Exactly reproduce the lines from the one holding "Viewport: 1350px width, 640px height." through the end of the records, including both boundary lines but no pictures.

┄┄┄┄┄┄

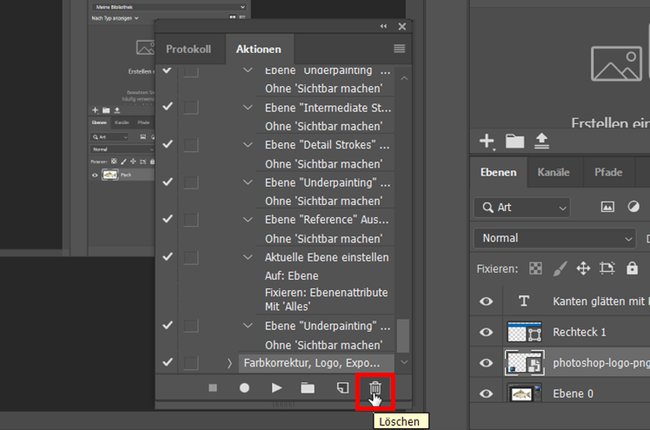Image resolution: width=650 pixels, height=430 pixels.
Task: Create a new action via page icon
Action: 341,388
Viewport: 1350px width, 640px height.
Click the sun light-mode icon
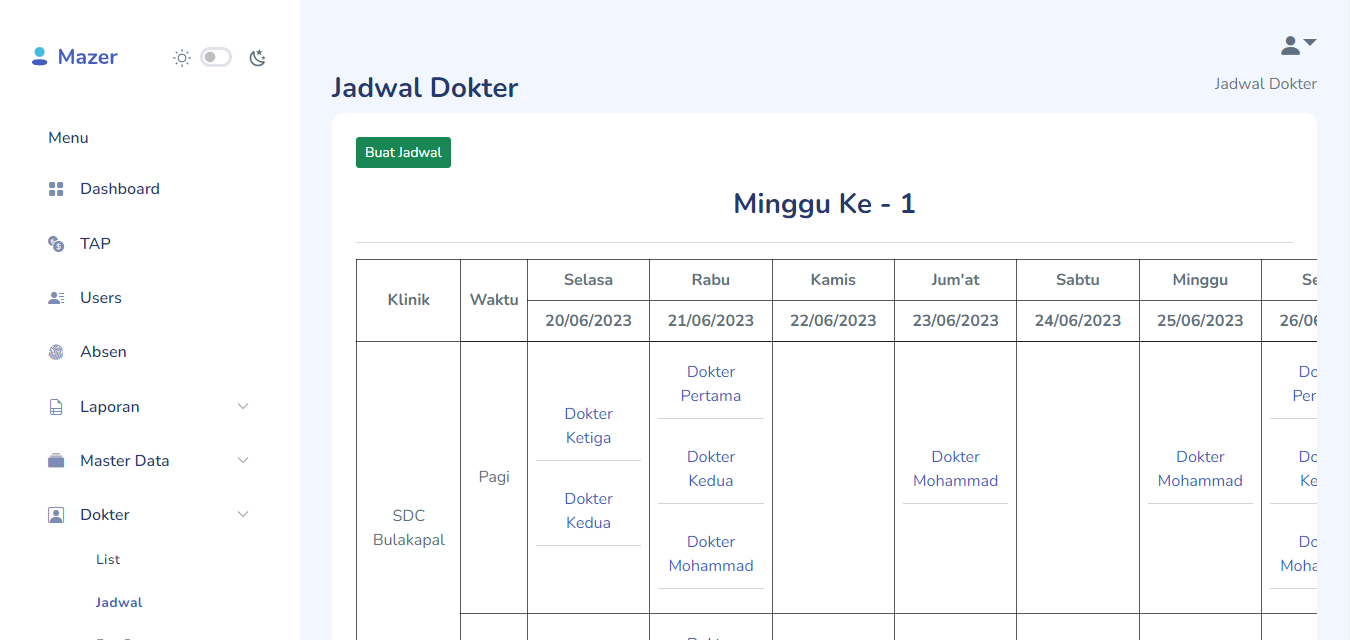182,58
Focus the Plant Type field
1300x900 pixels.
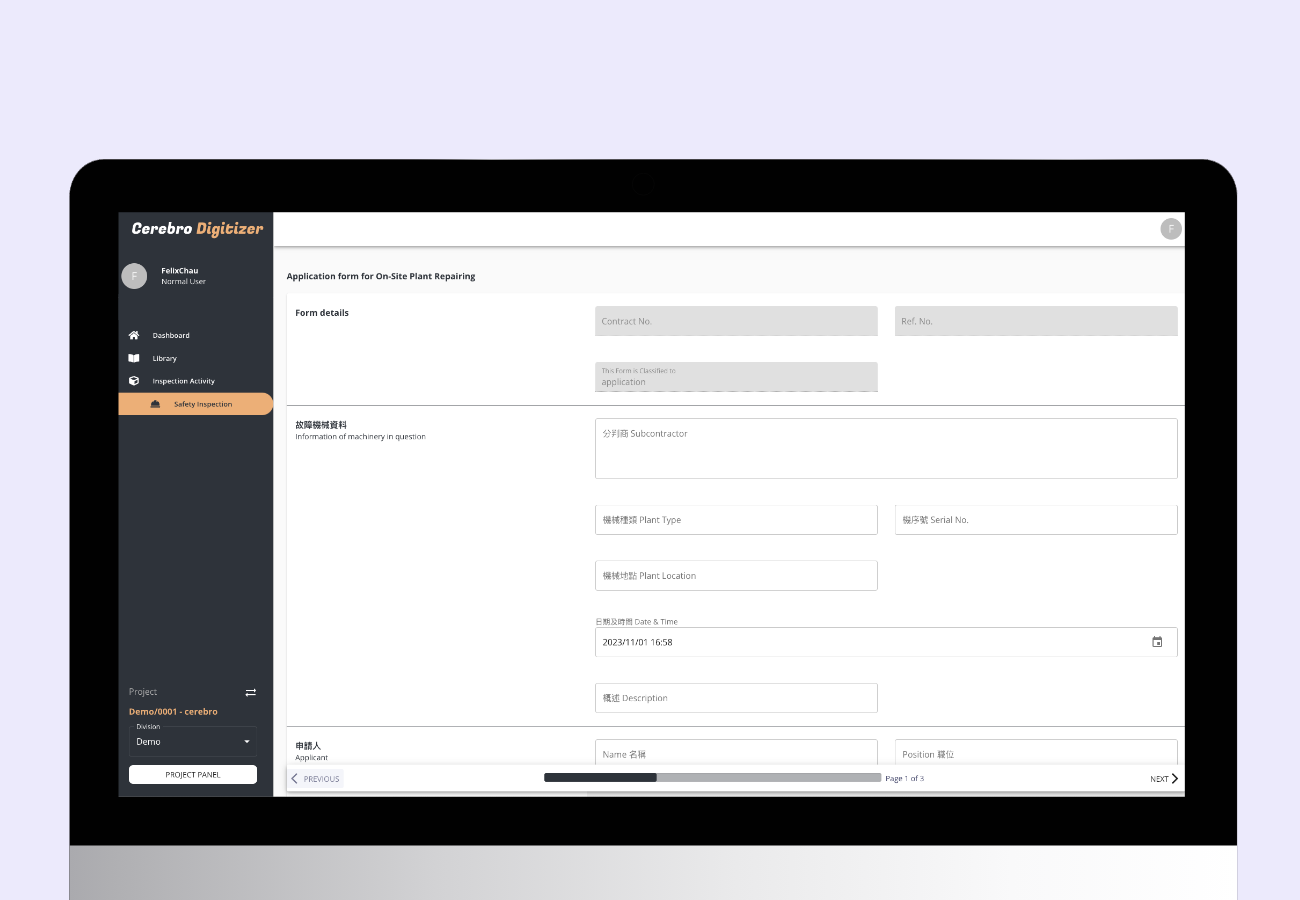736,520
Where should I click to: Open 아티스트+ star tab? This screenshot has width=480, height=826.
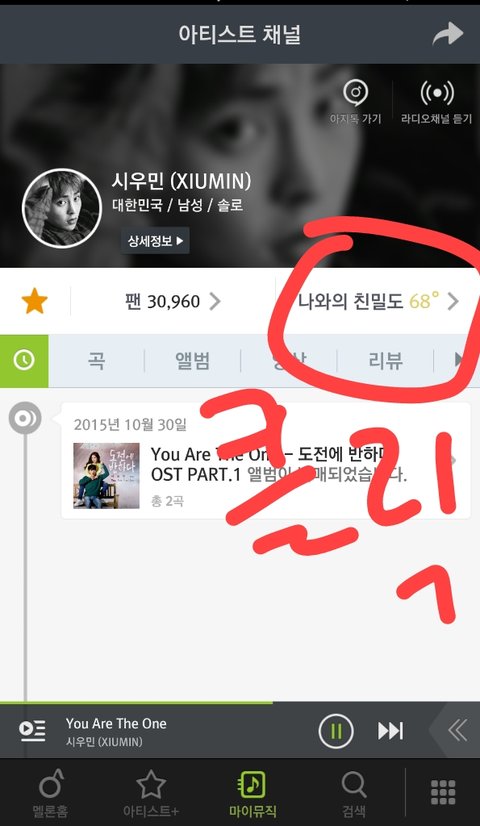[151, 792]
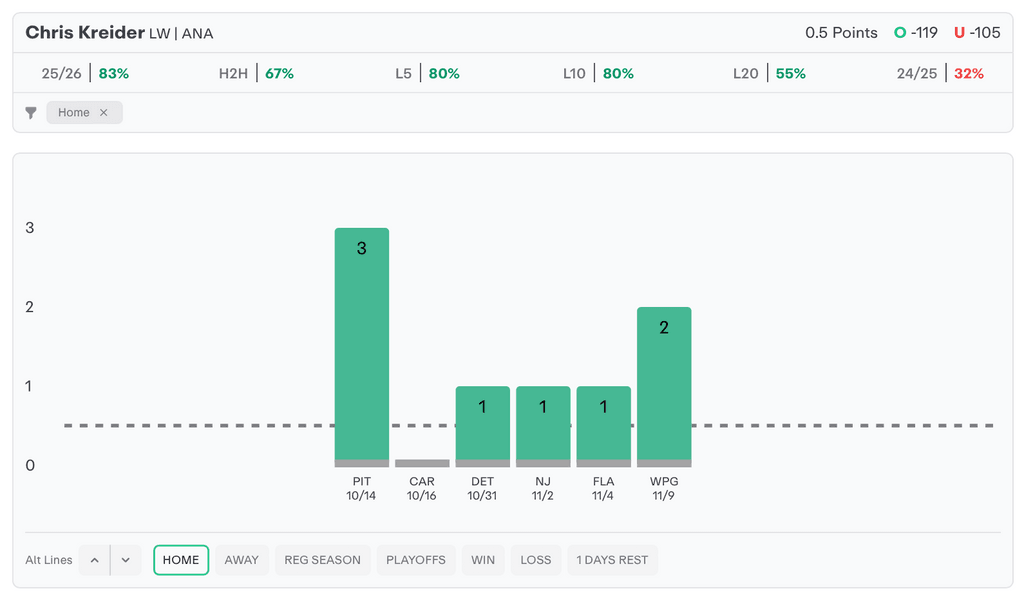Click the WPG 11/9 bar
1024x605 pixels.
tap(664, 386)
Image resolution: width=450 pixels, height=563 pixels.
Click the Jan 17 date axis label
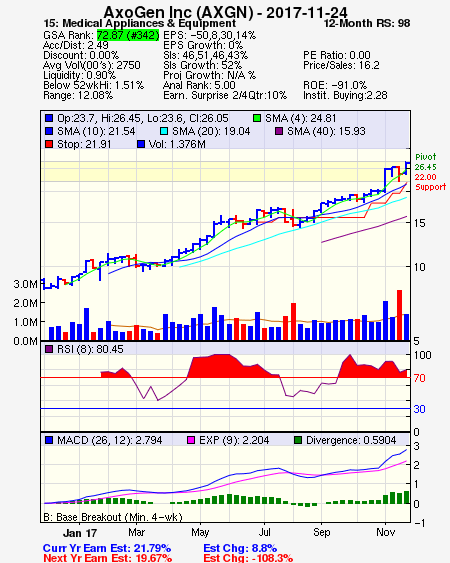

┄┄┄┄┄┄

- _Task answer_:
Viewport: 1350px width, 640px height.
Click the sun light-mode icon
182,58
Focus the Plant Type field
1300x900 pixels.
736,520
Where should I click to: Open 아티스트+ star tab? This screenshot has width=480, height=826.
[151, 792]
Click the WPG 11/9 bar
1024x605 pixels.
tap(664, 386)
Image resolution: width=450 pixels, height=563 pixels.
Click the Jan 17 date axis label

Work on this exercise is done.